== WORK TASK ==
Nothing should differ. Repeat every record as written.

== Data records ==
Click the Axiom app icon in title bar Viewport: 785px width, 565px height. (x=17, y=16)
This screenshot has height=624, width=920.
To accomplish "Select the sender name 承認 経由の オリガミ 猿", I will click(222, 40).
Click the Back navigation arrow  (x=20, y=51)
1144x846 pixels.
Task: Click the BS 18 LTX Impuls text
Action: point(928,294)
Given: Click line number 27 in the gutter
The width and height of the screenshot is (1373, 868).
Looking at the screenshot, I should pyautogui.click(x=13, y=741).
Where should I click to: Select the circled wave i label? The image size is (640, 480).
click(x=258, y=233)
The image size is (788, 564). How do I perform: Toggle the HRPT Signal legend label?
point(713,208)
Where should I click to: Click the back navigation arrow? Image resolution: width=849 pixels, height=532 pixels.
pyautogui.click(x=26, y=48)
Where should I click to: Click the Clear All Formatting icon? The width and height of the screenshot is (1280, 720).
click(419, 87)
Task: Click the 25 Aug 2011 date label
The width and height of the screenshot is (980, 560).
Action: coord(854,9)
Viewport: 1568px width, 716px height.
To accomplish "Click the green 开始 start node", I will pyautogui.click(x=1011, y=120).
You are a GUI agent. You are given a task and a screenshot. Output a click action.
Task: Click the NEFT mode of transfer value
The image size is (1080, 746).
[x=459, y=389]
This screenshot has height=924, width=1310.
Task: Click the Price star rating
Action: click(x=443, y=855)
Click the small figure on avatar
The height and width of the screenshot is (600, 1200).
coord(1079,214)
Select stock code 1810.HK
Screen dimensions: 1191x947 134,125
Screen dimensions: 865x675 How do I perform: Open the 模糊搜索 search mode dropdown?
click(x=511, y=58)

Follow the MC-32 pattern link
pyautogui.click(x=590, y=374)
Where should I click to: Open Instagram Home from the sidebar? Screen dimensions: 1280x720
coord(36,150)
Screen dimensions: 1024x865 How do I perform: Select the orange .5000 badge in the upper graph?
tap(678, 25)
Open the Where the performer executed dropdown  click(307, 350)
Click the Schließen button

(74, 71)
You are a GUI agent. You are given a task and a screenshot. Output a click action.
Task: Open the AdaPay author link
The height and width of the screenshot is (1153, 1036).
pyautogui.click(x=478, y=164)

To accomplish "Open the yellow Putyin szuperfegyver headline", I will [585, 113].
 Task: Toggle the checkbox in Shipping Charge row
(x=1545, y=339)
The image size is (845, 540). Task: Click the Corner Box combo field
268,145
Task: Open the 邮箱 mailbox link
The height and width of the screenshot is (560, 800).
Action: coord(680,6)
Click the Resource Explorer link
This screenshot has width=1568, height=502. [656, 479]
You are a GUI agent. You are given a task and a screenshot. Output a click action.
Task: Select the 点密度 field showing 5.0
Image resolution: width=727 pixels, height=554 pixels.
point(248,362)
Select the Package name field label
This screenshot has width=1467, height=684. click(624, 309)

== RESULT ==
Click the Axiom app icon in title bar Viewport: 785px width, 565px height. (x=17, y=16)
This screenshot has height=624, width=920.
To accomplish "Select the sender name 承認 経由の オリガミ 猿", I will click(222, 40).
Click the Back navigation arrow  (x=20, y=51)
1144x846 pixels.
Task: Click the BS 18 LTX Impuls text
Action: point(928,294)
Given: Click line number 27 in the gutter
The width and height of the screenshot is (1373, 868).
Looking at the screenshot, I should pyautogui.click(x=13, y=741).
Where should I click to: Select the circled wave i label? The image size is (640, 480).
click(x=258, y=233)
The image size is (788, 564). How do I perform: Toggle the HRPT Signal legend label?
point(713,208)
Where should I click to: Click the back navigation arrow? Image resolution: width=849 pixels, height=532 pixels.
pyautogui.click(x=26, y=48)
Where should I click to: Click the Clear All Formatting icon? The width and height of the screenshot is (1280, 720).
click(419, 87)
Task: Click the 25 Aug 2011 date label
The width and height of the screenshot is (980, 560).
Action: coord(854,9)
Viewport: 1568px width, 716px height.
To accomplish "Click the green 开始 start node", I will pyautogui.click(x=1011, y=120).
You are a GUI agent. You are given a task and a screenshot. Output a click action.
Task: Click the NEFT mode of transfer value
The image size is (1080, 746).
[x=459, y=389]
This screenshot has height=924, width=1310.
Task: Click the Price star rating
Action: click(x=443, y=855)
Click the small figure on avatar
The height and width of the screenshot is (600, 1200).
coord(1079,214)
Select stock code 1810.HK
Screen dimensions: 1191x947 134,125
Screen dimensions: 865x675 How do I perform: Open the 模糊搜索 search mode dropdown?
click(x=511, y=58)

Follow the MC-32 pattern link
pyautogui.click(x=590, y=374)
Where should I click to: Open Instagram Home from the sidebar? Screen dimensions: 1280x720
coord(36,150)
Screen dimensions: 1024x865 How do I perform: Select the orange .5000 badge in the upper graph?
tap(678, 25)
Open the Where the performer executed dropdown  click(307, 350)
Click the Schließen button

(74, 71)
You are a GUI agent. You are given a task and a screenshot. Output a click action.
Task: Open the AdaPay author link
The height and width of the screenshot is (1153, 1036).
pyautogui.click(x=478, y=164)

To accomplish "Open the yellow Putyin szuperfegyver headline", I will [585, 113].
 Task: Toggle the checkbox in Shipping Charge row
(x=1545, y=339)
The image size is (845, 540). Task: Click the Corner Box combo field
268,145
Task: Open the 邮箱 mailbox link
The height and width of the screenshot is (560, 800).
Action: coord(680,6)
Click the Resource Explorer link
This screenshot has width=1568, height=502. [656, 479]
You are a GUI agent. You are given a task and a screenshot. Output a click action.
Task: Select the 点密度 field showing 5.0
Image resolution: width=727 pixels, height=554 pixels.
point(248,362)
Select the Package name field label
This screenshot has width=1467, height=684. click(624, 309)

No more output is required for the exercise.